-- ASSIGNMENT --
From the entries below, please gather each line containing the string "Toggle".

-- MATERIAL FOR THIS TASK --

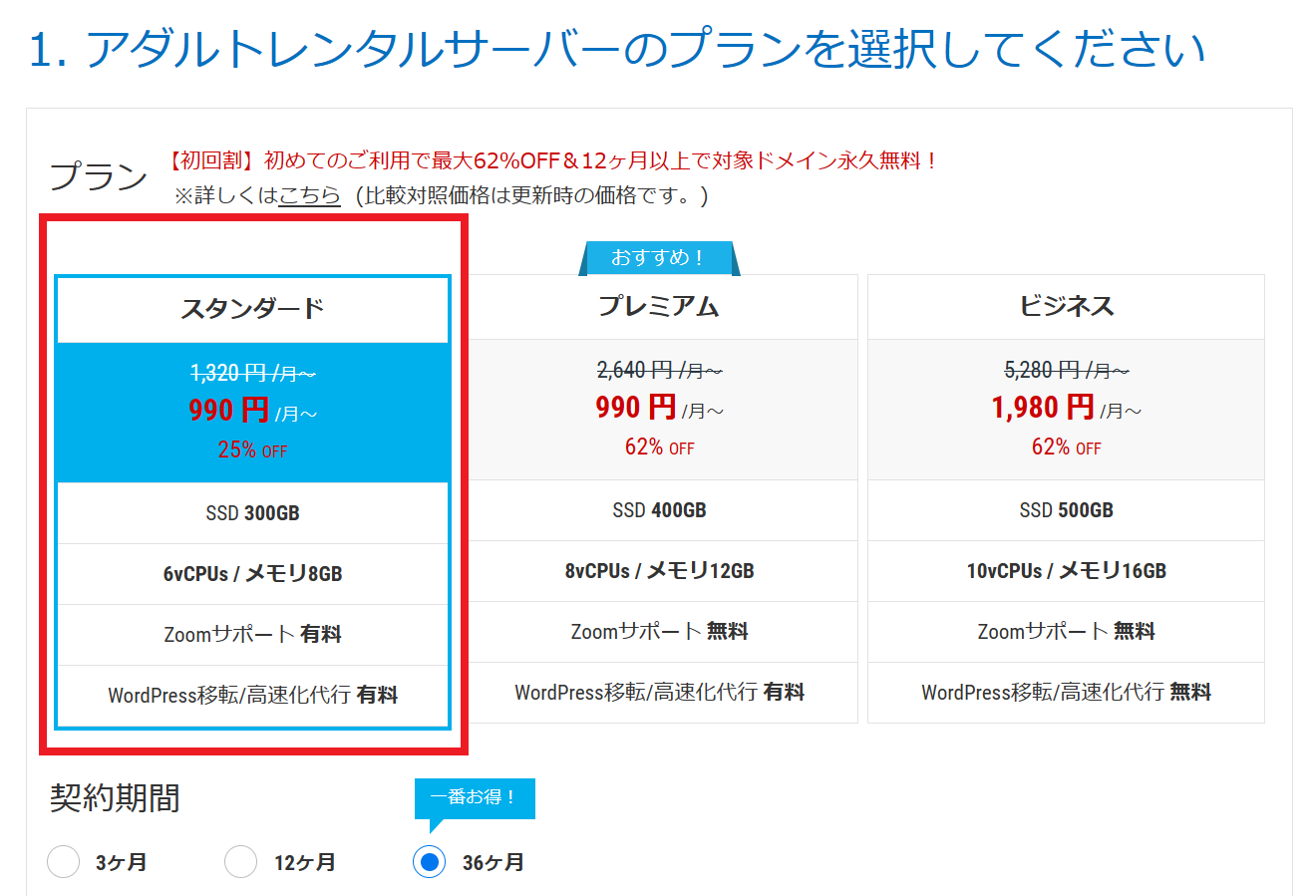Click 10vCPUs / メモリ16GB spec row
Image resolution: width=1316 pixels, height=896 pixels.
1066,571
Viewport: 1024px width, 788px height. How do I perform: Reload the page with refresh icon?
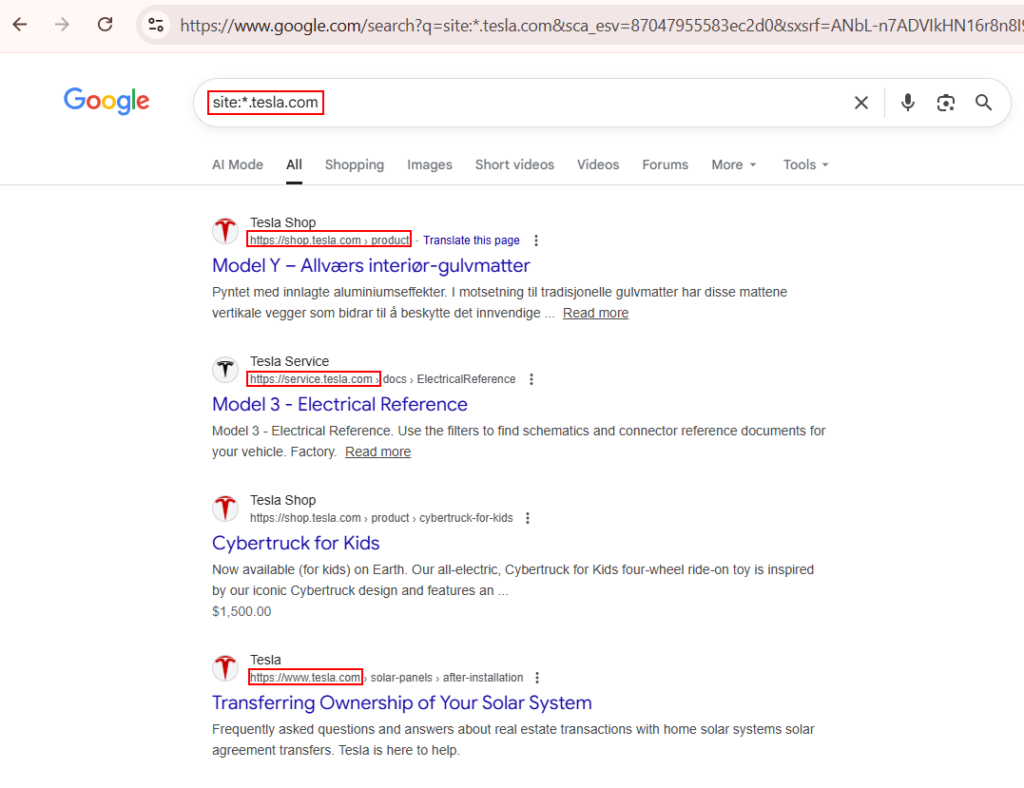(105, 25)
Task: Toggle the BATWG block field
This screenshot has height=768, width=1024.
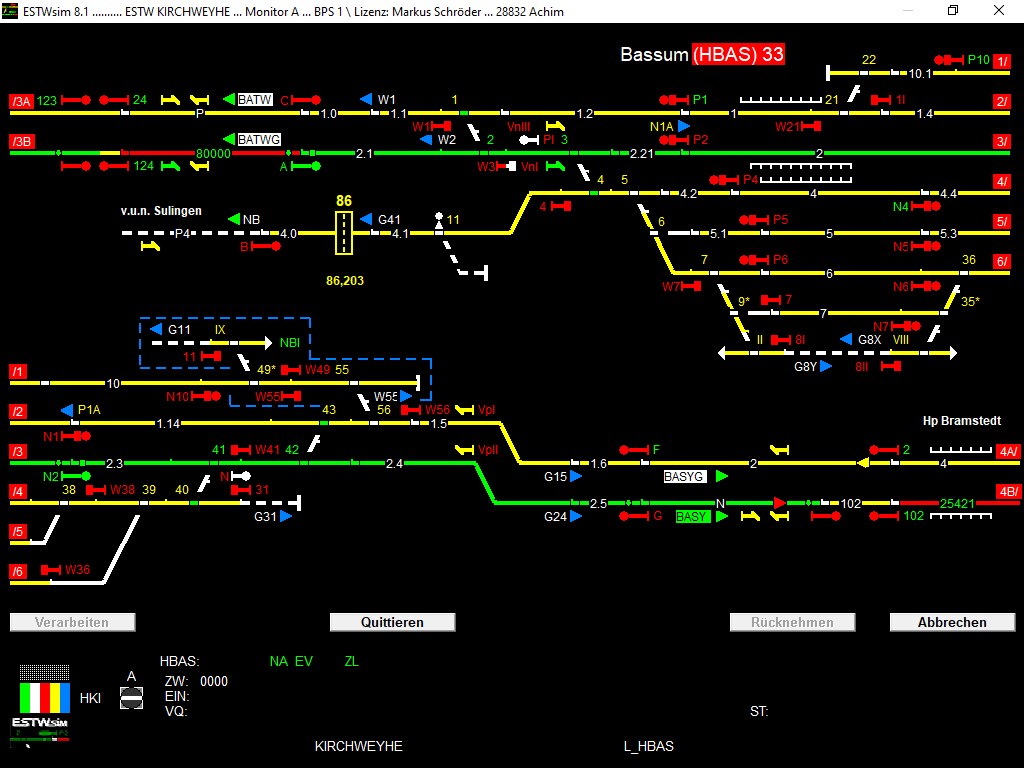Action: pos(259,140)
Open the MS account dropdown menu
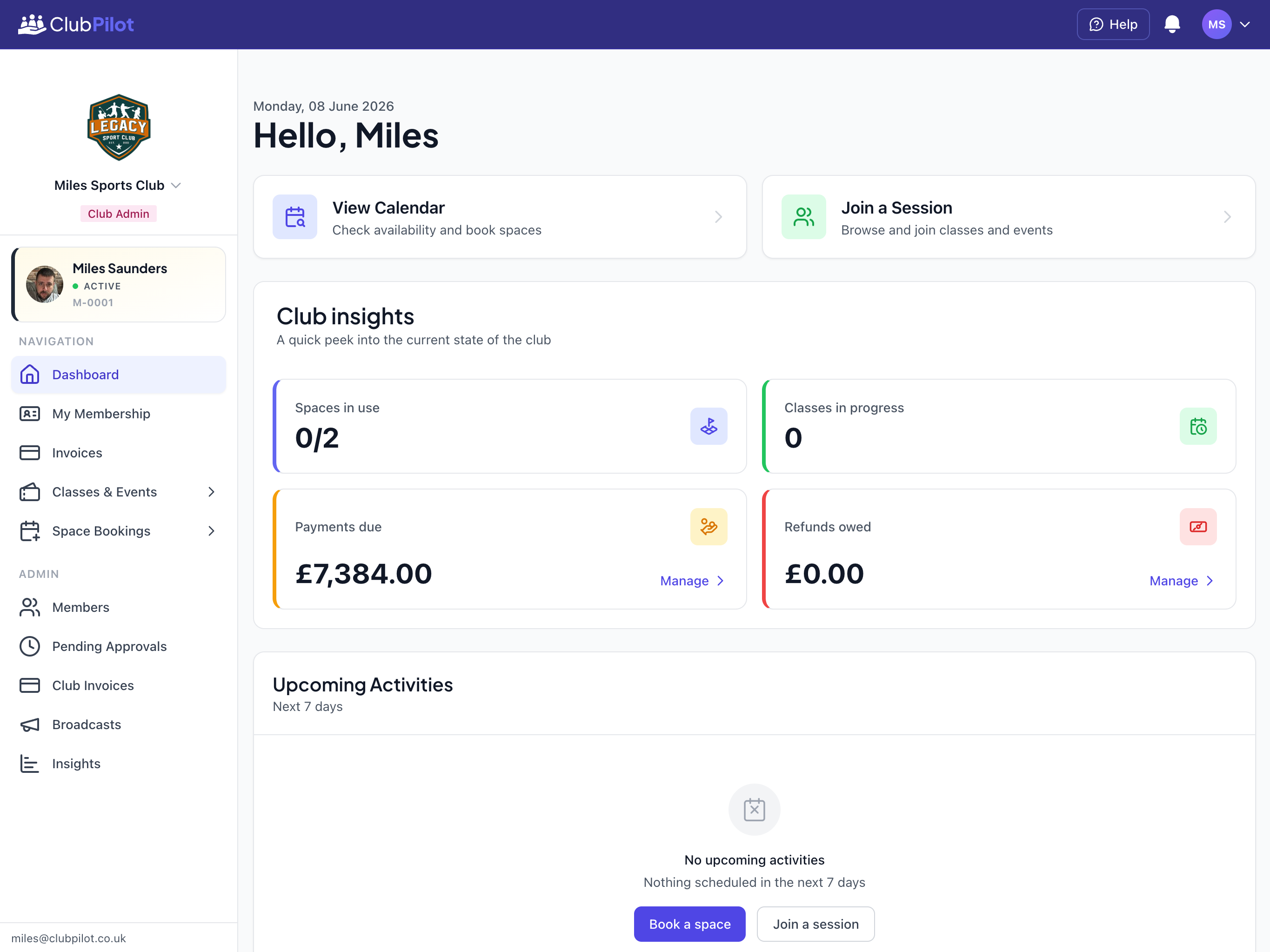Screen dimensions: 1270x952 (1226, 24)
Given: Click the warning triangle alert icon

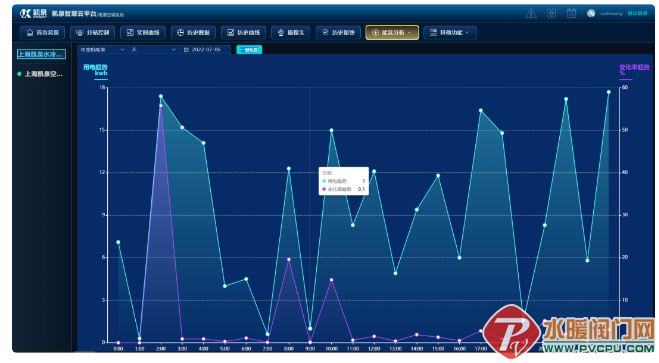Looking at the screenshot, I should [x=531, y=13].
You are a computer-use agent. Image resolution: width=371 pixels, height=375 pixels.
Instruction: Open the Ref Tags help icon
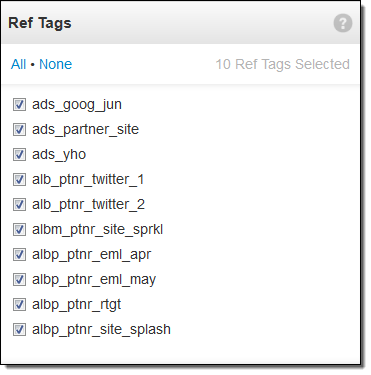[343, 23]
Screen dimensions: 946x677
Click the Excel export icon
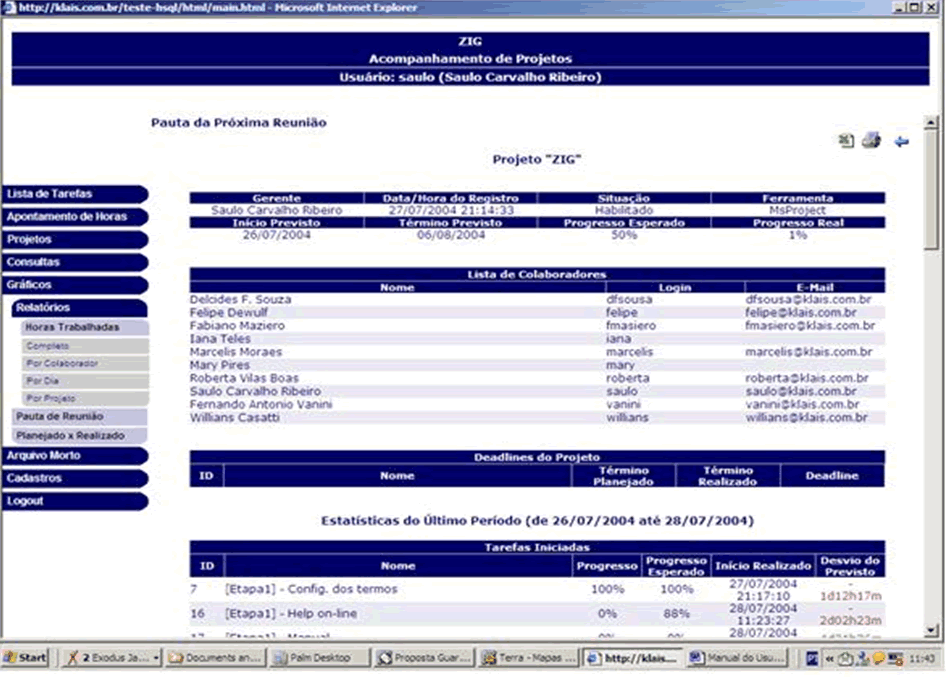click(x=846, y=142)
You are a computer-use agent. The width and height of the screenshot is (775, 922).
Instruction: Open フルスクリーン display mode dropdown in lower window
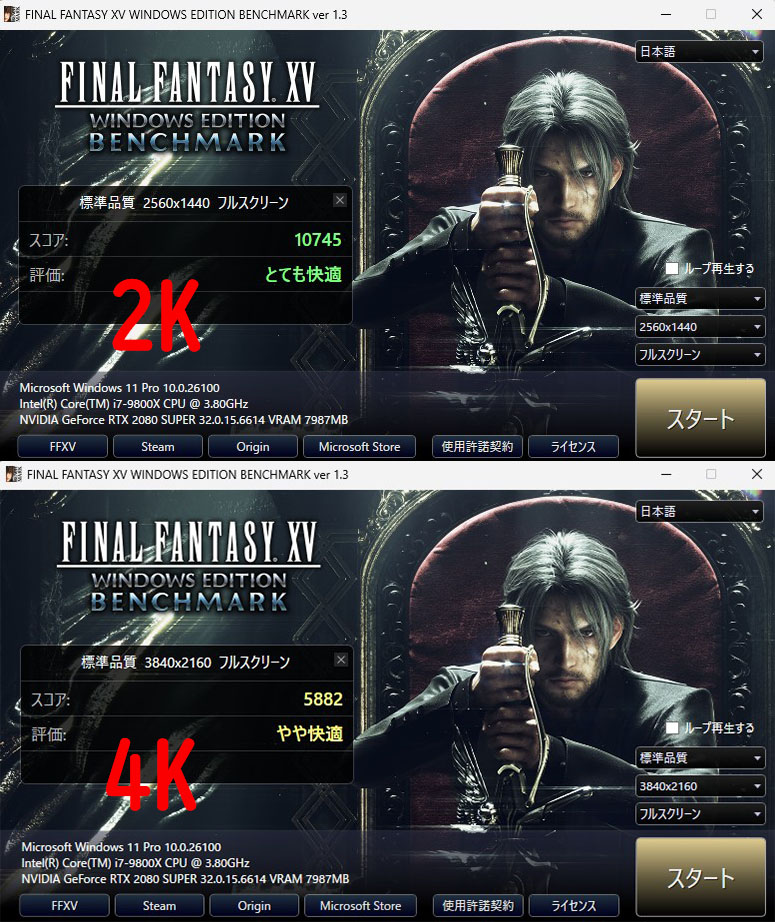tap(700, 814)
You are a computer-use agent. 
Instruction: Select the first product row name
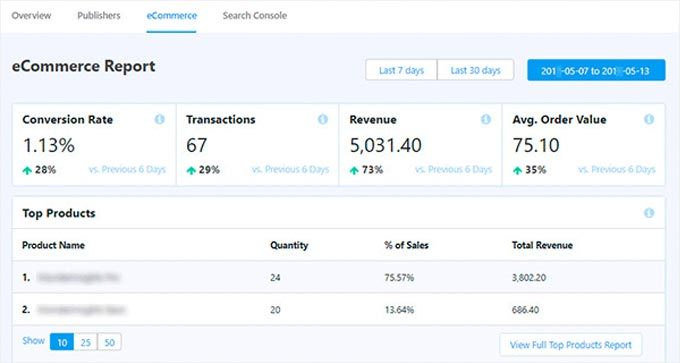coord(78,278)
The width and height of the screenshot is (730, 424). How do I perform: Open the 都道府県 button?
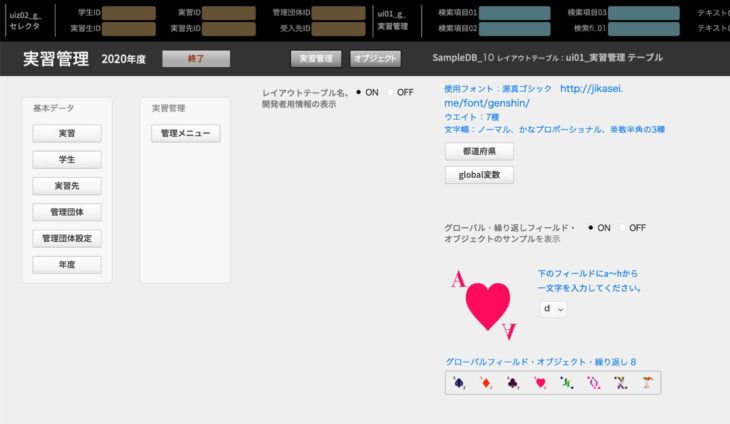479,152
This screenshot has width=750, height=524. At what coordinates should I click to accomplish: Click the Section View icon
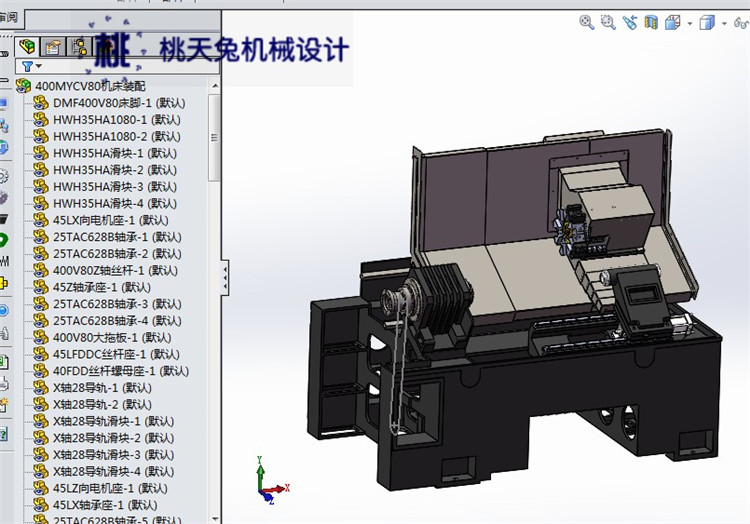click(651, 22)
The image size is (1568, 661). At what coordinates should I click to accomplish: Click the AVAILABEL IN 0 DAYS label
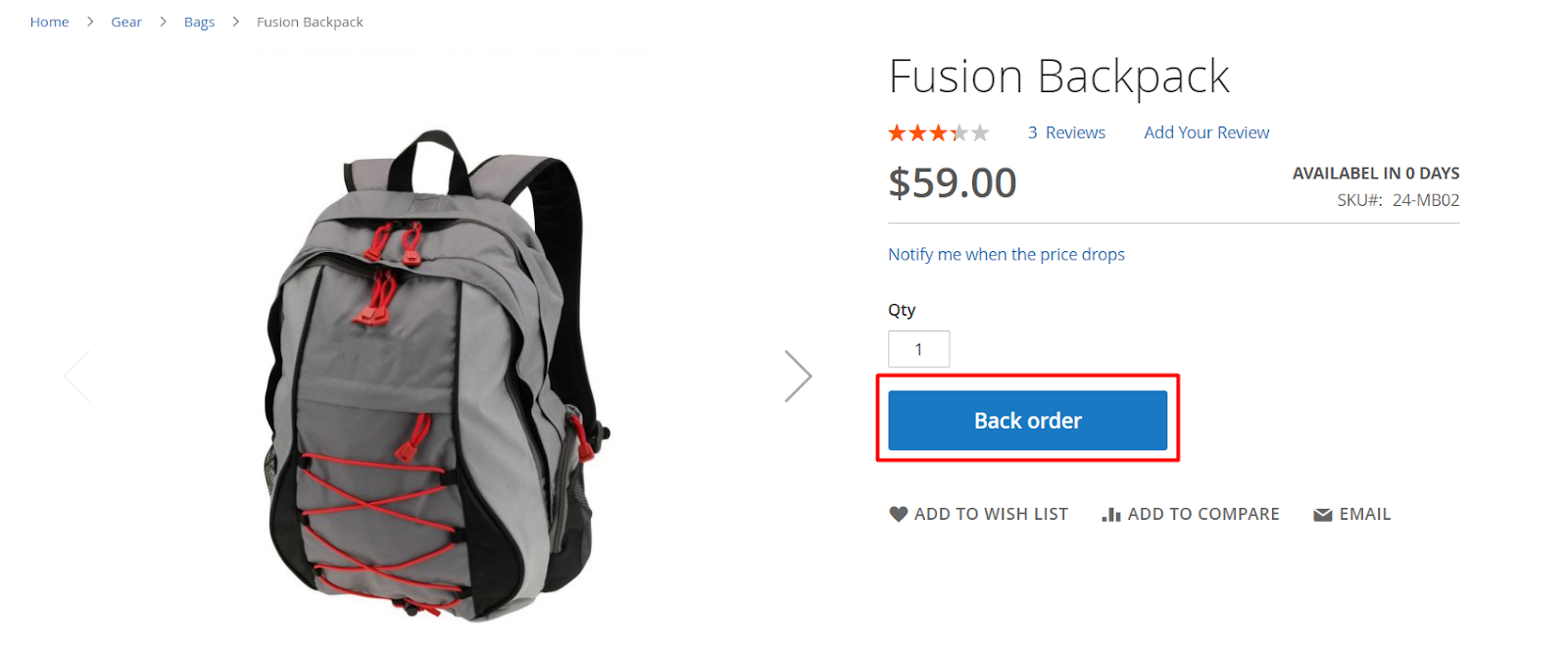1376,174
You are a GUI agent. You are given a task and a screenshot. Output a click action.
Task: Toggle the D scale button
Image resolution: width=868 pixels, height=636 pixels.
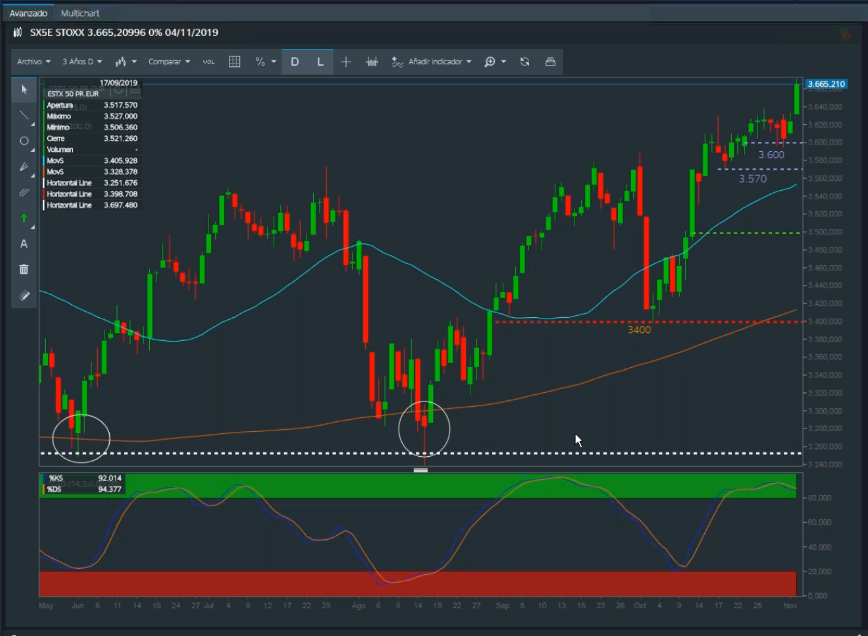[x=295, y=62]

-- RESULT FOR THIS TASK --
Task: Toggle the BATWG block field
Task: Toggle the D scale button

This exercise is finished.